FRAGMENTO DEL TEXTO
◆ ◆ ◆

Isi Palazón valora la honestidad del árbitro tras reconocer su equivocación en el penalti sobre Lamine.

El empate entre el Rayo Vallecano y el Barcelona dejó un sabor agridulce en ambos bandos, marcado por la actuación destacada del portero azulgrana Joan García, la polémica arbitral y la autocrítica del técnico Hansi Flick sobre el rendimiento colectivo de su equipo. El encuentro, correspondiente a la jornada liguera, evidenció las carencias de un Barcelona en “transición” que, a pesar de contar con individualidades brillantes, aún no logra encontrar la solidez y el juego cohesionado que se espera de un equipo de su calibre. La falta de conexión entre líneas y los errores no forzados fueron una constante, poniendo en aprietos a una defensa que se vio superada en varias ocasiones por el empuje del Rayo.

El partido estuvo marcado por la controversia arbitral, y según el reportaje de El País, el propio colegiado, Mateo Busquets, había advertido a los entrenadores sobre problemas de comunicación con la sala VOR antes del inicio del encuentro. Esto añadió un elemento de incertidumbre al desarrollo del juego, especialmente en la jugada que derivó en el penalti favorable al Barcelona.

La jugada polémica, un choque entre Pep Chavarría y Lamine Yamal, “desencadenó las protestas” del Rayo Vallecano, cuyo capitán, Isi Palazón, expresó su frustración tras el partido. Palazón lamentó la decisión arbitral y sugirió una tendencia en contra de su equipo, recordando episodios similares de la temporada anterior. La controversia se vio exacerbada por los problemas técnicos con el VAR, que impidieron la revisión inmediata de la jugada, generando críticas tanto por parte de los jugadores como de los entrenadores. Iñigo Pérez, técnico del Rayo, abogó por la suspensión de partidos en caso de fallos en el VAR, mientras que Frenkie De Jong calificó la situación de “poco seria”. Flick, por su parte, se limitó a señalar la necesidad de “igualdad de condiciones” para todos los equipos.

◆ ◆ ◆

EXTRACTOS DEL LISTADO

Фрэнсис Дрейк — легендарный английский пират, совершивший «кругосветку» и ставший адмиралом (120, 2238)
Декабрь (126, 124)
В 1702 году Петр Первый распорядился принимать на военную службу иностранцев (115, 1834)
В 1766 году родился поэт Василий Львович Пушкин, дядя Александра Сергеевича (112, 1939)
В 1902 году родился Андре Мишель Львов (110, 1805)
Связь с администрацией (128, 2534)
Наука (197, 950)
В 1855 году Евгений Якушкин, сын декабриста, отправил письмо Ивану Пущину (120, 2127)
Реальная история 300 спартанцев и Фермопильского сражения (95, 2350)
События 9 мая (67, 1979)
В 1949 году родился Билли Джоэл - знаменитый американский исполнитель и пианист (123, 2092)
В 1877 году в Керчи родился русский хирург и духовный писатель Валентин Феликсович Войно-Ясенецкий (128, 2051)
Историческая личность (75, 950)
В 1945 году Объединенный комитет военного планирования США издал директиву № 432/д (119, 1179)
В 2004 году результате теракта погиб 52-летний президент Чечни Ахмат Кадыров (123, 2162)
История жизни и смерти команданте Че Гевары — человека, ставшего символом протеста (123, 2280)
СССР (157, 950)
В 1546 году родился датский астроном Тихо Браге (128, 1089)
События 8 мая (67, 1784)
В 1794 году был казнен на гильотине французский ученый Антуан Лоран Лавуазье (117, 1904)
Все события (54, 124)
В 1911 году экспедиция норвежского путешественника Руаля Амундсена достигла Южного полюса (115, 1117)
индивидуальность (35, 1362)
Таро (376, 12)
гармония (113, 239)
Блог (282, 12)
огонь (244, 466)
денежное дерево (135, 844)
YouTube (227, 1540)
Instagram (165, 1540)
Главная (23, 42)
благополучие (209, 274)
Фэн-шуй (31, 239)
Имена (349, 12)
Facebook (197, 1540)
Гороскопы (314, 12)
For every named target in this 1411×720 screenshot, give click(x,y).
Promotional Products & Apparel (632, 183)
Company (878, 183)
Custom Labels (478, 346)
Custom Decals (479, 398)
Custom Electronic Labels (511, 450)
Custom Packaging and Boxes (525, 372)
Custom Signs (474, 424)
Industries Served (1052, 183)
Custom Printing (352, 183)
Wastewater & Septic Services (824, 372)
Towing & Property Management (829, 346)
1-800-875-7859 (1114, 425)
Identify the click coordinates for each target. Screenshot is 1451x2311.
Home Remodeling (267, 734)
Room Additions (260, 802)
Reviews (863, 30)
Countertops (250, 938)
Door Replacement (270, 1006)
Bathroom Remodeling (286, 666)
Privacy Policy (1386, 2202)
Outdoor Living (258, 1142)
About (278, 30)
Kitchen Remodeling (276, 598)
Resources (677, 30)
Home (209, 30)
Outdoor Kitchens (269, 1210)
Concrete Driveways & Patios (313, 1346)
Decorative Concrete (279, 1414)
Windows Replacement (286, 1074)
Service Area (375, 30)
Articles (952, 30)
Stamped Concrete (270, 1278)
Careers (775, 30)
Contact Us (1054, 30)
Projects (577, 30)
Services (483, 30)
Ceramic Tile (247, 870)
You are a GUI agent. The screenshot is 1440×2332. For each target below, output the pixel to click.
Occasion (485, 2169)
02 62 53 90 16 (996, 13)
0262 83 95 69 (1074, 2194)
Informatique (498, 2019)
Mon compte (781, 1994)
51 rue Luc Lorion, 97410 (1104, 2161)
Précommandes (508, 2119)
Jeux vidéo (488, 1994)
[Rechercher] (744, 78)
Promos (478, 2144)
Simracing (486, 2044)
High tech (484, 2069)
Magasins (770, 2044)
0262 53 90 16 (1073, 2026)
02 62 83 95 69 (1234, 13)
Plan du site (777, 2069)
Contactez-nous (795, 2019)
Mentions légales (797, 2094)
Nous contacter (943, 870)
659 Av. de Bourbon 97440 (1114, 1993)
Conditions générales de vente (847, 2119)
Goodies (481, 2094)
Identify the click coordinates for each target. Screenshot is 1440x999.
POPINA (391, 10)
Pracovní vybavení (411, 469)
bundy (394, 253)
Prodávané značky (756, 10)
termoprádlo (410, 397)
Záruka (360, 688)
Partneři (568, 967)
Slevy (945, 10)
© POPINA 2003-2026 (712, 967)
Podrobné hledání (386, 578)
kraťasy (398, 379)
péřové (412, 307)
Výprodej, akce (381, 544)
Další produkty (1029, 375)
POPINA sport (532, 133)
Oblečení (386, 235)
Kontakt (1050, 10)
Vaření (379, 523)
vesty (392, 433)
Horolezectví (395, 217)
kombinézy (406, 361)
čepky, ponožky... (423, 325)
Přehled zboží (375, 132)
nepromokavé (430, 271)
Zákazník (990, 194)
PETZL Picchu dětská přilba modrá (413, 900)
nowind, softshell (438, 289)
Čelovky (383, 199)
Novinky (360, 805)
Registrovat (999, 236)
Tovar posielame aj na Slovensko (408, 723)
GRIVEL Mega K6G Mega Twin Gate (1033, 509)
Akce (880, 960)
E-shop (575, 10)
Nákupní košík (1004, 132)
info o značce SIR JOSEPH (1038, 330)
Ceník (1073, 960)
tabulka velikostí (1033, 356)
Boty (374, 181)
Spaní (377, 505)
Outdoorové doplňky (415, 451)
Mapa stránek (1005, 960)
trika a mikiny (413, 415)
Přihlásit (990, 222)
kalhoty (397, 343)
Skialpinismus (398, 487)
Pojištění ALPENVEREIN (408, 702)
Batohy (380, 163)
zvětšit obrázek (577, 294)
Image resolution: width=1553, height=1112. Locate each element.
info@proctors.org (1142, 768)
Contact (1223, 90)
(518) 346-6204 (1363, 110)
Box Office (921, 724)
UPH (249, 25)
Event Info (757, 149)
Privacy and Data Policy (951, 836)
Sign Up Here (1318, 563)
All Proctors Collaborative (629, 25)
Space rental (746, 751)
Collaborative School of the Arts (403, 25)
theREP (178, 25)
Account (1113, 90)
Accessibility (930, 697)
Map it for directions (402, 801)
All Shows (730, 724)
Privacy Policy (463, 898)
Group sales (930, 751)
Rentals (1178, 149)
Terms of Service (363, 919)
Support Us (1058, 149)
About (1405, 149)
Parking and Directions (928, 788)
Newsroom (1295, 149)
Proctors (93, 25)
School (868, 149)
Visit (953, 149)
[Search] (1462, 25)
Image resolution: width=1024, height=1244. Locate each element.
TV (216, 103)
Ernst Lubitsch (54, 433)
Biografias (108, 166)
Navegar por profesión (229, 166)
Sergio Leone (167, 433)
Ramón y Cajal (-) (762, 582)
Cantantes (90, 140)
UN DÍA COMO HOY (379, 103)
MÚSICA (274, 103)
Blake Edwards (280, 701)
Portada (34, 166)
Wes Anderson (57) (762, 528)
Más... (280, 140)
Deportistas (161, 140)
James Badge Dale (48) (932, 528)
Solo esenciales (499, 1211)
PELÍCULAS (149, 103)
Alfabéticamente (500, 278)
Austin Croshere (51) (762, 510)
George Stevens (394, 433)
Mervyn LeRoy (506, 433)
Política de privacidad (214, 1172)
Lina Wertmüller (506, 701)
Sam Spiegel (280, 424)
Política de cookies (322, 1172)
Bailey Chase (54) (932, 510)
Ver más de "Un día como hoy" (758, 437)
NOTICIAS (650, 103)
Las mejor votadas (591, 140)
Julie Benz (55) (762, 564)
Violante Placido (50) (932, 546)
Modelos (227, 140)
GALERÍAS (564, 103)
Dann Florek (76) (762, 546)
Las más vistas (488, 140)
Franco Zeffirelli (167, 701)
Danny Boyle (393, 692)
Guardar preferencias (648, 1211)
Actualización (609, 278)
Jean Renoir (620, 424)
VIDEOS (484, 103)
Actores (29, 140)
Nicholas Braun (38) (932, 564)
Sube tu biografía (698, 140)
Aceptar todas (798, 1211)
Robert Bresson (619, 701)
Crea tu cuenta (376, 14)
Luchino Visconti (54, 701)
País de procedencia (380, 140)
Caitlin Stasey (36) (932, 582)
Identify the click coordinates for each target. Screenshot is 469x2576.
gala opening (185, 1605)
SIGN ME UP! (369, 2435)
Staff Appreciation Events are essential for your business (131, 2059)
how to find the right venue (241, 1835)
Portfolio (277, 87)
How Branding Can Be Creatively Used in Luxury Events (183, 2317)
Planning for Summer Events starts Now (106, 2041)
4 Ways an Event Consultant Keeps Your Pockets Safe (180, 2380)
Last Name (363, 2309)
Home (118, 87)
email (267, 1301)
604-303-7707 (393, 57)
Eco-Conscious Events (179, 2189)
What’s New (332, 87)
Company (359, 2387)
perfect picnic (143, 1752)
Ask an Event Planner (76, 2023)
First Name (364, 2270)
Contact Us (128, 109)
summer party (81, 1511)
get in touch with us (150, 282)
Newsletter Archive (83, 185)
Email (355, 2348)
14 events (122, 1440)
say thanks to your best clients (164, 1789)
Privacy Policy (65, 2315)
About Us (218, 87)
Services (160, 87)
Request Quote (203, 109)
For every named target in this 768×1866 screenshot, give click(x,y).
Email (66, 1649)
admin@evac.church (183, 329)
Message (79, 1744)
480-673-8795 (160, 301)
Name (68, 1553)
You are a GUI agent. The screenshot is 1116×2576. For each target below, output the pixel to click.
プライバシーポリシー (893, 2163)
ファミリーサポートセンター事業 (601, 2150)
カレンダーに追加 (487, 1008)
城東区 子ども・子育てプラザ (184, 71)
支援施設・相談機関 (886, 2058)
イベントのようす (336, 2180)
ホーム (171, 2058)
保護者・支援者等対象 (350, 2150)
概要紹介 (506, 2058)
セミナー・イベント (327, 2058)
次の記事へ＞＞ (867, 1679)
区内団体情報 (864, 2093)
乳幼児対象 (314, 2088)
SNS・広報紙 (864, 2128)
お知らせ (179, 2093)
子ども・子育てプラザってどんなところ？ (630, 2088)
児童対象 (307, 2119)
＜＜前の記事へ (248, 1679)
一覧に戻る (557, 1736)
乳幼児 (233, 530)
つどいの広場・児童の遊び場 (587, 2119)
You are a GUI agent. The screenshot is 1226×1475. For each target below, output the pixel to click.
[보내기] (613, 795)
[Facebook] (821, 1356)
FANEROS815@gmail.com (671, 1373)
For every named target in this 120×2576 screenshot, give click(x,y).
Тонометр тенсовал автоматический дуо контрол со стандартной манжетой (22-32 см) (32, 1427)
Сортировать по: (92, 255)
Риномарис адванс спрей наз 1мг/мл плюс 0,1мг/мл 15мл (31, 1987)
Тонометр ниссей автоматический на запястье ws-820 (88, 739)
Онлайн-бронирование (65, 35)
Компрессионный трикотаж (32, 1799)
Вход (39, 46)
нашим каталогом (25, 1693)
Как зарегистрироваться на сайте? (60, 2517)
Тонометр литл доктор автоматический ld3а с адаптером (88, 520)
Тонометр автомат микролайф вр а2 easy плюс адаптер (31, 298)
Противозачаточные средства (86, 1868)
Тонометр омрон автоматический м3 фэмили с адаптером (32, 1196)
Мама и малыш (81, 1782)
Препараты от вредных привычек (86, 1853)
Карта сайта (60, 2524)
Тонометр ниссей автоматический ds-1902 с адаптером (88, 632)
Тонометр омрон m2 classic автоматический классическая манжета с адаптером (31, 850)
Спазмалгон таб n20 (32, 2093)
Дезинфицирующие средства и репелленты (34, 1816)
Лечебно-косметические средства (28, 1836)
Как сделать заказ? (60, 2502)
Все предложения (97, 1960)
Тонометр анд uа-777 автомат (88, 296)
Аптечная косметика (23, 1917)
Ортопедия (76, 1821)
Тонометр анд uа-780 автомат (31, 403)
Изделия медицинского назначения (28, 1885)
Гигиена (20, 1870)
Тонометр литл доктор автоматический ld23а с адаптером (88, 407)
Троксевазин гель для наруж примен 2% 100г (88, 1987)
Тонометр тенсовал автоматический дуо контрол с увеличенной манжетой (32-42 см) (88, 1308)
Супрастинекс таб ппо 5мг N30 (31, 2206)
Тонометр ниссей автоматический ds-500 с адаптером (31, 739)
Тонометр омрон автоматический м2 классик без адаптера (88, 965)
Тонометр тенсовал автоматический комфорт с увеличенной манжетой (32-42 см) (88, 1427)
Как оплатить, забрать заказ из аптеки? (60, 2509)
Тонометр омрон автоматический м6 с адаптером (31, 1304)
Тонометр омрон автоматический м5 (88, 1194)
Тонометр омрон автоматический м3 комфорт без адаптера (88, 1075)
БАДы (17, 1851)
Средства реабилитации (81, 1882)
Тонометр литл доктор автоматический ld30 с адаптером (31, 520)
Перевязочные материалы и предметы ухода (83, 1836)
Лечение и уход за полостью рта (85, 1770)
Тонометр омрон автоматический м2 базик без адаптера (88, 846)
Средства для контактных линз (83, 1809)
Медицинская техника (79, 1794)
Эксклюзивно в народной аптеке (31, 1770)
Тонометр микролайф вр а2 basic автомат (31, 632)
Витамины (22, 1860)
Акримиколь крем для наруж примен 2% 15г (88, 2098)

◆ ◆ ◆

TAREAS PROPUESTAS
• a. Copia sin cambios el pasaje de la crónica del empate entre el Rayo Vallecano y el Barcelona que comienza en las palabras «El partido estuvo» y acaba después de «favorable al Barcelona.».
• b. Prosigue la crónica del empate entre el Rayo Vallecano y el Barcelona a partir de su última oración.

RESPUESTAS POR TAREA
• a.
El partido estuvo marcado por la controversia arbitral, y según el reportaje de El País, el propio colegiado, Mateo Busquets, había advertido a los entrenadores sobre problemas de comunicación con la sala VOR antes del inicio del encuentro. Esto añadió un elemento de incertidumbre al desarrollo del juego, especialmente en la jugada que derivó en el penalti favorable al Barcelona.

• b.
Más allá de la polémica arbitral, el foco se centró en el rendimiento del Barcelona. Flick no ocultó su insatisfacción con el juego de su equipo, reconociendo los numerosos errores cometidos y la falta de control del partido. El técnico alemán hizo hincapié en la necesidad de “trabajar unidos” y evitar que los egos individuales afecten al rendimiento colectivo. Lamine Yamal, por su parte, admitió la falta de intensidad y la dificultad del campo, llamando a aprender de los errores y recuperar el nivel mostrado la temporada pasada. En este contexto, la figura de Joan García emergió como un rayo de esperanza. El joven portero, que debutaba en la portería azulgrana, realizó seis paradas clave que evitaron la derrota de su equipo. Su actuación fue elogiada por Flick, quien reconoció su valía y su contribución al resultado.